== TASK ==
From the first entry to the last, copy everything exactly except the pictures.
┄┄┄┄┄┄
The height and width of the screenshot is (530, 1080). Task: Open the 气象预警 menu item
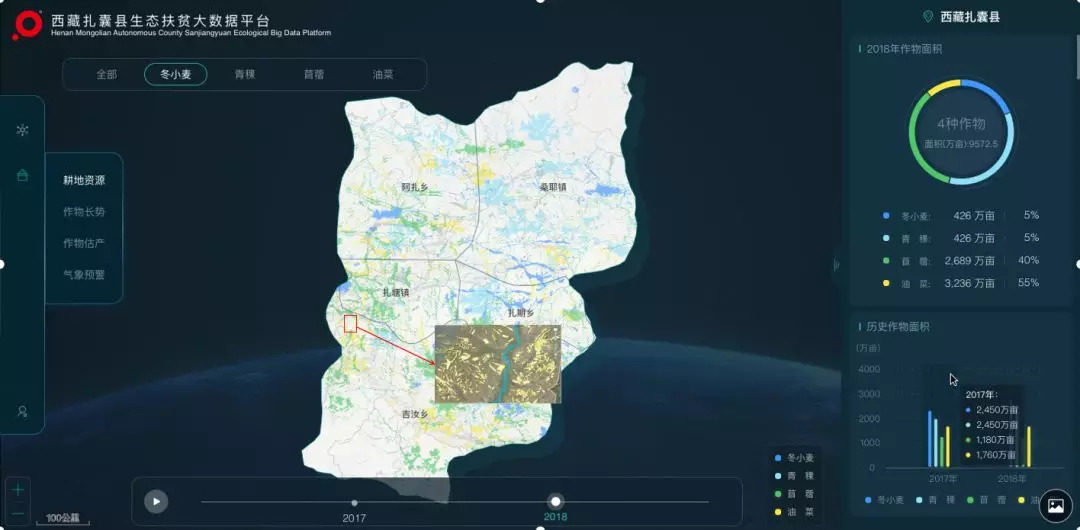pos(84,274)
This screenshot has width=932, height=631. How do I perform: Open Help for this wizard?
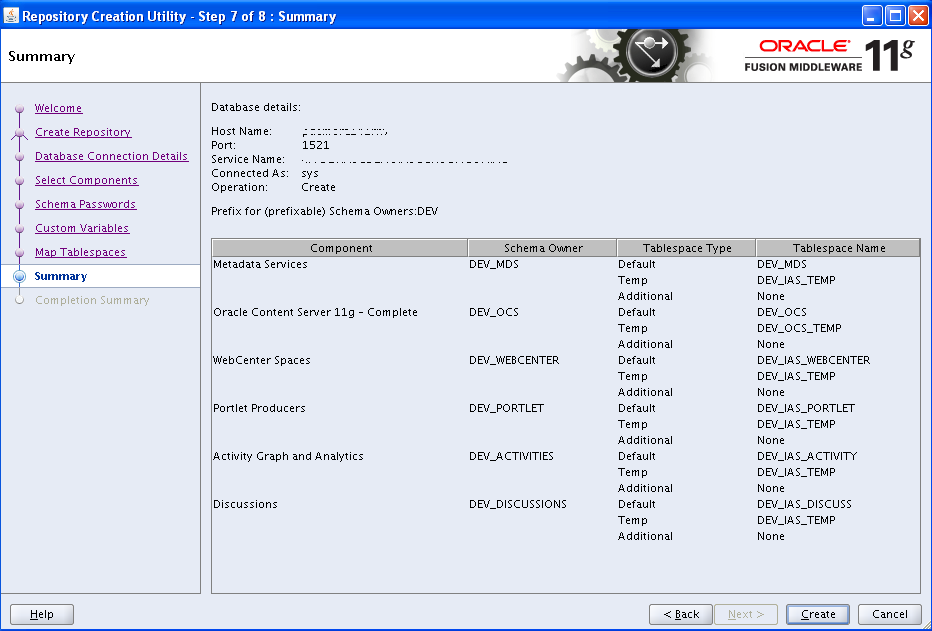[42, 614]
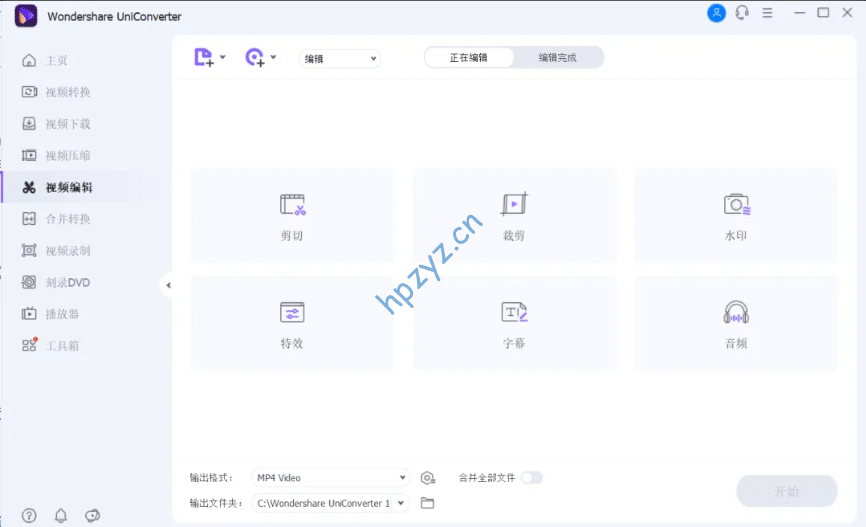The height and width of the screenshot is (527, 866).
Task: Toggle the 合并全部文件 switch
Action: [x=531, y=478]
┄┄┄┄┄┄
== SOLUTION FOR THIS TASK ==
The height and width of the screenshot is (530, 1080). Task: Open the 气象预警 menu item
pos(84,274)
This screenshot has width=932, height=631. How do I perform: Open Help for this wizard?
[42, 614]
The height and width of the screenshot is (527, 866).
Task: Toggle the 合并全部文件 switch
Action: [x=531, y=478]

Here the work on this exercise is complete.